Visible physical injuries are common after a workplace accident. Involvement in a traffic crash, getting hit in the head and experiencing a slip, trip or fall are all common and could result in a concussion.

The effects of this type of traumatic brain injury (TBI) are typically temporary. However, mental health issues could be a consequence of untreated damage.

Five symptoms of a mild brain injury

A loss of consciousness from a concussion is possible, though unlikely. Nausea, blurry vision, drowsiness, dizziness or a headache may appear immediately after sustaining a concussion. Memory loss is also possible.

However, not all symptoms appear right away. As time goes by, you might notice:

  • A disruption in your sleeping pattern
  • Personality changes
  • Concentration problems
  • Sensory sensitivity
  • Depression and irritability

Regardless of how you feel, it’s always wise to seek medical attention after a head injury since early intervention may minimize your chances of suffering long-term complications.

Your health may not be as it seems

A study funded by the National Institutes of Health suggests that around 20% of those who suffer from a concussion experience mental health issues up to six months after their injury. Therefore, individuals who sustain a concussion should continue to receive medical monitoring for months – despite their initial progress.

Although you might feel fine after an accident on the job, remember the importance of seeking medical attention and following doctor’s orders. Meanwhile, file a workers’ compensation claim so your benefits can cover the expenses incurred.

## WORK ORDER 1
In the passage on workplace concussions, about what share of people who suffer a concussion experience mental health issues up to six months after their injury?
## WORK ORDER 2
Decide whether each statement agrees with the passage on workplace concussions, and back each yes or no with the deciding words quoted from the passage. (a) Losing consciousness is a likely result of a concussion. (b) Personality changes can show up some time after the injury. (c) The study cited in the passage was funded by the National Institutes of Health.
## WORK ORDER 3
Output the part of the passage on workplace concussions that starts at the words "The effects of" and ends after "of untreated damage.", with no changes.
These records come from a separate source.

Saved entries
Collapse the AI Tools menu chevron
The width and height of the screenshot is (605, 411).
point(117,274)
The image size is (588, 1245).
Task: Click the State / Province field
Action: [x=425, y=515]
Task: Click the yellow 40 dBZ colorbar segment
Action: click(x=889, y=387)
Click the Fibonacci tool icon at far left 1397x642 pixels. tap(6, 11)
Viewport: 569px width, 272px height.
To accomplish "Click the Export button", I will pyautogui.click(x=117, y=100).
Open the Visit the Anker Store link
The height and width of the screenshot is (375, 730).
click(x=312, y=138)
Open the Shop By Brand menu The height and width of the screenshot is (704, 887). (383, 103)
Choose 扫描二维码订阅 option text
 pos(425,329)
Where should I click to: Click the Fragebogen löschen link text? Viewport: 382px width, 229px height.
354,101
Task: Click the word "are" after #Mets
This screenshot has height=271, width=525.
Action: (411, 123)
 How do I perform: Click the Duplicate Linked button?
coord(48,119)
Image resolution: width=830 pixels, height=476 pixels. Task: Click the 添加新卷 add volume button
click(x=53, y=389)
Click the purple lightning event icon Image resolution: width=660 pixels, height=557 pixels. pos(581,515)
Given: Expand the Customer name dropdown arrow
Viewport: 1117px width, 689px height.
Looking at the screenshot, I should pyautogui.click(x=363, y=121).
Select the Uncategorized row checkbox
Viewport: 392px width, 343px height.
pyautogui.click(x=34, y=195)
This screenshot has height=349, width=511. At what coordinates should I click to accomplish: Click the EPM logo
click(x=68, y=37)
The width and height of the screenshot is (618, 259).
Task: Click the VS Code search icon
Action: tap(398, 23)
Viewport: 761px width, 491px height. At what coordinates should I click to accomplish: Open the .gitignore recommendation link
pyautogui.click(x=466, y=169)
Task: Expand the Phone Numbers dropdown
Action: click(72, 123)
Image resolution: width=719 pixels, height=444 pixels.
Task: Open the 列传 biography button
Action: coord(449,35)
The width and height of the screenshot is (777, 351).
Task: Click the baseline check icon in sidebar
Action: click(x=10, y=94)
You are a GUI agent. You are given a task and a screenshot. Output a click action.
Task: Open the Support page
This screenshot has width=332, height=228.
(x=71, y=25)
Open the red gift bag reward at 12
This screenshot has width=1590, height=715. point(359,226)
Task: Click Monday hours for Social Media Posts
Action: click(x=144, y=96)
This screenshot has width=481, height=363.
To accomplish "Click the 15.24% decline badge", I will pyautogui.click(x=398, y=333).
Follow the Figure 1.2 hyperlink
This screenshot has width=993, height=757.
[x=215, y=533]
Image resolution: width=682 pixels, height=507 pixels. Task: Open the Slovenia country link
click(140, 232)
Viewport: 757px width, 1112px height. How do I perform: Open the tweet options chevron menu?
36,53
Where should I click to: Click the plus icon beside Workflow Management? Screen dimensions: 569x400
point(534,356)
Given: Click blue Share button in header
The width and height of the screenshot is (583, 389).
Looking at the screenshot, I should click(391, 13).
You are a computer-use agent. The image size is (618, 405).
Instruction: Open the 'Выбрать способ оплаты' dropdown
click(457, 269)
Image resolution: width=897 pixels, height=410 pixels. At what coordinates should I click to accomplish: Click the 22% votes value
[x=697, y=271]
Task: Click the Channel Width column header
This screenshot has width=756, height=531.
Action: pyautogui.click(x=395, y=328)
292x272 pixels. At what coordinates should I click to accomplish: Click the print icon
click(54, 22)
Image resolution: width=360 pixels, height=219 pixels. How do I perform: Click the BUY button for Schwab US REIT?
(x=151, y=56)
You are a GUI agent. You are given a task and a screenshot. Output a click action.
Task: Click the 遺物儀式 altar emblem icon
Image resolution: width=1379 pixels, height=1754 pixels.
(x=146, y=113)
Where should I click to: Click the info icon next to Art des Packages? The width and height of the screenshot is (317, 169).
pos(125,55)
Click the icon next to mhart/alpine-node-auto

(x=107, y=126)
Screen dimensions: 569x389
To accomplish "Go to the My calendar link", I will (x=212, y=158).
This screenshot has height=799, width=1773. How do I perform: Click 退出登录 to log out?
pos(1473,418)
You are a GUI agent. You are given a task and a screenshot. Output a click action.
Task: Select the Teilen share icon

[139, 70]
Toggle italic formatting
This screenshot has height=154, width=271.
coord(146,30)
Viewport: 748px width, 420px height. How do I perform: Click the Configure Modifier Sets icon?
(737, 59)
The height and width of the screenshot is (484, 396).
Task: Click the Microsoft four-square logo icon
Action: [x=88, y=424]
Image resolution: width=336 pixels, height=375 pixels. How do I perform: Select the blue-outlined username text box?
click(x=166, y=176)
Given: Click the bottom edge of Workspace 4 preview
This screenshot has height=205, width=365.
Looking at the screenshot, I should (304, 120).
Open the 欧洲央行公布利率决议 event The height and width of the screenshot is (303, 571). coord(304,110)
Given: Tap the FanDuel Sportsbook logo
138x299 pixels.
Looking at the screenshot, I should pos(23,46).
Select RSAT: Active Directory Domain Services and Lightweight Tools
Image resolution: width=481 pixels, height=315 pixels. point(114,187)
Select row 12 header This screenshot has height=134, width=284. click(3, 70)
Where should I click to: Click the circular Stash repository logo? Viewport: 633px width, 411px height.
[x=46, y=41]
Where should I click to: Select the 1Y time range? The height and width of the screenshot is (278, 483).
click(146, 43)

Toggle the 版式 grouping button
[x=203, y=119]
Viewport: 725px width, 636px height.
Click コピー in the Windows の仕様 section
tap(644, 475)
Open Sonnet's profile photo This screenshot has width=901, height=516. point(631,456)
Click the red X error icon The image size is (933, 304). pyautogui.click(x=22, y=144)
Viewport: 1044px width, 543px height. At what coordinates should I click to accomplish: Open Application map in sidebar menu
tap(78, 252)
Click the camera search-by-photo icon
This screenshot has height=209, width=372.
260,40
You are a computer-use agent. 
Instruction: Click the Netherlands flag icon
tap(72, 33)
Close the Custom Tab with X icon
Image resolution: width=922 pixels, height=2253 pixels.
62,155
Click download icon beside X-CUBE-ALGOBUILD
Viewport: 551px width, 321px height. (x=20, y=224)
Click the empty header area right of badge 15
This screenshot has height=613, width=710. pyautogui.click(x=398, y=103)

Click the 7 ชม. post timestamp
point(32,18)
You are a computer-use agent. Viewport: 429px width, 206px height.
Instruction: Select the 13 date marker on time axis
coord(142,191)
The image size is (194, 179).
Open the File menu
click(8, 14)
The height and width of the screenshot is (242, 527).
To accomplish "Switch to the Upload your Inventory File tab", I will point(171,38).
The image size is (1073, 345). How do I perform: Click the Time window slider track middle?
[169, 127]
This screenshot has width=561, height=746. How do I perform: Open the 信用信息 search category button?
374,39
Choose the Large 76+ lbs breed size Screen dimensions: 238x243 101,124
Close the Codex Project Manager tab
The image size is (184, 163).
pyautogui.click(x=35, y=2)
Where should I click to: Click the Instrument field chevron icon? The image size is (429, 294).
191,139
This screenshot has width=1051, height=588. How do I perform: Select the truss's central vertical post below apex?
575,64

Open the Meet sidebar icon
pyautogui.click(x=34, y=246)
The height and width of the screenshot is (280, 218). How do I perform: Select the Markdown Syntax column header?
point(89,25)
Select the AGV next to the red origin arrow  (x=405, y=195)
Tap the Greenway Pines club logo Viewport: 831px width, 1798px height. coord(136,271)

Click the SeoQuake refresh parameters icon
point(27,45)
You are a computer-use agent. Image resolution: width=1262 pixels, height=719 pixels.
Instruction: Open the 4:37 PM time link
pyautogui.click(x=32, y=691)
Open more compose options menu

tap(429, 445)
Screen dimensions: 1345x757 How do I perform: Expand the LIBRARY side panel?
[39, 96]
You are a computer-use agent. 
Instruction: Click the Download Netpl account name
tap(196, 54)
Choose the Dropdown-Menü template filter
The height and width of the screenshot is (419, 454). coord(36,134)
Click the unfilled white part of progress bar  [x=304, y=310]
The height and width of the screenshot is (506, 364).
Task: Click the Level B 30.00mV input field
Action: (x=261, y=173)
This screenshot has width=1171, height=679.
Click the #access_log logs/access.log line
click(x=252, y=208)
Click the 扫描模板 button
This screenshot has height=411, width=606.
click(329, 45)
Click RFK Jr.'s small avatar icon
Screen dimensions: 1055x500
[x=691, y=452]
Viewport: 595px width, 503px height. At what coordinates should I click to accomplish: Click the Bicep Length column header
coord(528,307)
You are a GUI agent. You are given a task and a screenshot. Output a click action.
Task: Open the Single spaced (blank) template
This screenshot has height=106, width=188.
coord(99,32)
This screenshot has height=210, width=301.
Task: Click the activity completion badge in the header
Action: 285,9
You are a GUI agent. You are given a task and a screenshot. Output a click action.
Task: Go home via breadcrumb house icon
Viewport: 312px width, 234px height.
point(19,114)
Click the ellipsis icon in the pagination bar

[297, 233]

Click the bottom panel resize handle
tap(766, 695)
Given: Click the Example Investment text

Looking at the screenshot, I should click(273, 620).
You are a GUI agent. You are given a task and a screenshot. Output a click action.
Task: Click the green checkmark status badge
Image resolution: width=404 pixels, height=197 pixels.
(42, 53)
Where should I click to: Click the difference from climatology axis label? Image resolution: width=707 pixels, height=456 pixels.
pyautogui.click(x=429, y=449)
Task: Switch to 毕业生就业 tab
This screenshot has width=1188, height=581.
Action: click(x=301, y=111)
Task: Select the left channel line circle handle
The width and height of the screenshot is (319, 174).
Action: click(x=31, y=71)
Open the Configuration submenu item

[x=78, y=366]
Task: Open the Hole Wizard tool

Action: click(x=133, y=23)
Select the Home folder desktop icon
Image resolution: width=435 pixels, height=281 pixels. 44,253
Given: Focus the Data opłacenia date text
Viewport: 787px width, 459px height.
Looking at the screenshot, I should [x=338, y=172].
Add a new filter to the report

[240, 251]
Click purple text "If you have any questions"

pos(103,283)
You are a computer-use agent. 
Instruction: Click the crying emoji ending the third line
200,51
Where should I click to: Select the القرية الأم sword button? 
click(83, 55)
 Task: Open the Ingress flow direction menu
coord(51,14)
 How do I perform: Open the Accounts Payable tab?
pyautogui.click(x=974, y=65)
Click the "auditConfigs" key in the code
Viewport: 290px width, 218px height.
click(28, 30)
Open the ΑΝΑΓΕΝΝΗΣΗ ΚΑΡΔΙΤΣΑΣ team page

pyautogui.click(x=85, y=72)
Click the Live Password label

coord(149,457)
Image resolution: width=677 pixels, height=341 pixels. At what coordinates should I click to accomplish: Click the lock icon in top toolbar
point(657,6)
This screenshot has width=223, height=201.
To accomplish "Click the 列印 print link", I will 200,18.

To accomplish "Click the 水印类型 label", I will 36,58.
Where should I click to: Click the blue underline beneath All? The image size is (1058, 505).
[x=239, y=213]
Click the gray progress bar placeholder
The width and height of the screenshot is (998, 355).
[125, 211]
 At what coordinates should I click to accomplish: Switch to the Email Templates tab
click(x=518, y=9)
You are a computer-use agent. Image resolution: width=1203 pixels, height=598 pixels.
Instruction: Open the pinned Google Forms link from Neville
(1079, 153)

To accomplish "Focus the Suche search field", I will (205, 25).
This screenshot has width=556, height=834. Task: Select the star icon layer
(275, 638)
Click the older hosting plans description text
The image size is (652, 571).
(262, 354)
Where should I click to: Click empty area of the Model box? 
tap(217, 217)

## EXPECTED OUTPUT 1
Around 20% of them do.

## EXPECTED OUTPUT 2
(a) No: "A loss of consciousness from a concussion is possible, though unlikely."
(b) Yes: "As time goes by, you might notice:" followed by "Personality changes."
(c) Yes: "A study funded by the National Institutes of Health."

## EXPECTED OUTPUT 3
The effects of this type of traumatic brain injury (TBI) are typically temporary. However, mental health issues could be a consequence of untreated damage.